Im Mittelpunkt stehen Fragen nach Vielfalt, Teilhabe und Verantwortung in der Naturbildung. Gemeinsam schauen wir auf Themen wie Rassismus, Kolonialismus, Antisemitismus und Queerfeindlichkeit und darauf, wie sich diese – oft unbemerkt – auch in naturpädagogischen Konzepten, Bildern und Erzählungen widerspiegeln können. Zugleich geht es darum, Naturverbindung als etwas Gestaltbares zu begreifen: offen, solidarisch und stärkend für unterschiedliche Lebensrealitäten.
Mit praxisnahen Impulsen und Beispielen aus der pädagogischen Arbeit, die Mut machen, eigene Zugänge weiterzuentwickeln und neue Wege auszuprobieren, öffnet der Fachtag einen Raum für Austausch darüber, wie eine kritische, inklusive und emanzipatorische Praxis in der Umwelt- und Naturbildung aussehen kann. Dabei wird auch in den Blick genommen wie mit herausfordernden Deutungen von Natur, etwa aus esoterischen oder verschwörungsideologischen Kontexten, sensibel und doch abgrenzend umgegangen werden kann.

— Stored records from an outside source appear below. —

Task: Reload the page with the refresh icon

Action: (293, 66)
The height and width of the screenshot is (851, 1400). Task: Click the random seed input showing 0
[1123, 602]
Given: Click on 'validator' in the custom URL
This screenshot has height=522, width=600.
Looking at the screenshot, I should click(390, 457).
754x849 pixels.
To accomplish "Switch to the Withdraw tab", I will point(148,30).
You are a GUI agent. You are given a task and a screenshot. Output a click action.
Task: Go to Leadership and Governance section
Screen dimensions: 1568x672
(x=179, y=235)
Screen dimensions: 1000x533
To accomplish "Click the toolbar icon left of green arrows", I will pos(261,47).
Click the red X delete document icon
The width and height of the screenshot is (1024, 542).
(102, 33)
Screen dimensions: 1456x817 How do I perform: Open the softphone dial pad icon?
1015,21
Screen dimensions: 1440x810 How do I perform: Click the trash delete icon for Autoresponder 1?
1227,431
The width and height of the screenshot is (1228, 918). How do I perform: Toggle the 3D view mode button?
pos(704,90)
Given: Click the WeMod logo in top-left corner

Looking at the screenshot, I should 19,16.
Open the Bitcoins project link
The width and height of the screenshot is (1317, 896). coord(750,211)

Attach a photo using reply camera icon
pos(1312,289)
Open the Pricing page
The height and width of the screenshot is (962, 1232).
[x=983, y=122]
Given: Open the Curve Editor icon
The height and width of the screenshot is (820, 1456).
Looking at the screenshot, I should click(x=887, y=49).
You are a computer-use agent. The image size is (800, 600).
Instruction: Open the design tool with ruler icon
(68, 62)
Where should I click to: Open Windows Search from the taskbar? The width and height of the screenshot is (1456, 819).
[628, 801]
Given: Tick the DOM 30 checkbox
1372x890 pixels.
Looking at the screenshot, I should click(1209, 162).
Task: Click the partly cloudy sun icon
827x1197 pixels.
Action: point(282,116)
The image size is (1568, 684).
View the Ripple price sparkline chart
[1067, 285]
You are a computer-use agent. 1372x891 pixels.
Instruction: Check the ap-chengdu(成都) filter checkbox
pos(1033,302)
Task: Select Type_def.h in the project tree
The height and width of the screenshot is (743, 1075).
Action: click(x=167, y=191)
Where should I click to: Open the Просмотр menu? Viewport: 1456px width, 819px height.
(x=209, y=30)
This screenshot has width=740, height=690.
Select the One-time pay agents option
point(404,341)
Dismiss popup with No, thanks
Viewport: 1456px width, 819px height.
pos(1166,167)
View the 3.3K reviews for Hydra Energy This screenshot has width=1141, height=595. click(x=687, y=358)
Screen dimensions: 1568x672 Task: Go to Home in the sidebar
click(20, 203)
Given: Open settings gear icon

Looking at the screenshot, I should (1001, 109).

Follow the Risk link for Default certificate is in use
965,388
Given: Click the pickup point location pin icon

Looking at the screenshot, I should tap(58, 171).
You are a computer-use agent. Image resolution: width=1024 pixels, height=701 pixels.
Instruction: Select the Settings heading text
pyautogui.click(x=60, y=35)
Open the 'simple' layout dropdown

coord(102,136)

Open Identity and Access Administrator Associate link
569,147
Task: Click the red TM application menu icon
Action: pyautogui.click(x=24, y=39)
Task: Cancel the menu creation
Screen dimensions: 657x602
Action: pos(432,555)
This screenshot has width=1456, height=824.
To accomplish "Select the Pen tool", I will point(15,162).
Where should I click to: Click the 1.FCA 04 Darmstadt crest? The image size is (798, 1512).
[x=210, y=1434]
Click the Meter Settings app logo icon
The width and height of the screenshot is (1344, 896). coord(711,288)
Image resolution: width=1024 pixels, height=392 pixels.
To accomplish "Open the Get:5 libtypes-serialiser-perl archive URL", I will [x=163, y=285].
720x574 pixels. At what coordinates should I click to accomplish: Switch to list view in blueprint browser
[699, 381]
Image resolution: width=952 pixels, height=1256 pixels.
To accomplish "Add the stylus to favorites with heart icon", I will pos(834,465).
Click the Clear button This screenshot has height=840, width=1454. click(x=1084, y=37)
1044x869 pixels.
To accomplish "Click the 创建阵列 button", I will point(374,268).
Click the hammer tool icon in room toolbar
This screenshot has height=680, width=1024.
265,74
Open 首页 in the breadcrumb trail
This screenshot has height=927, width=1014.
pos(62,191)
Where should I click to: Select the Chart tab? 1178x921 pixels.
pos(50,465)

Neben kurzen Inputs erwarten die Teilnehmenden Workshops und moderierte Gesprächsräume, die zum Fragenstellen, Teilen von Erfahrungen und gemeinsamem Lernen einladen. Der Fachtag versteht sich als Ort der Vernetzung, der Inspiration und der kollegialen Unterstützung.
Ablauf
Sobald wir das Programm finalisiert haben, stellen wir es hier ein.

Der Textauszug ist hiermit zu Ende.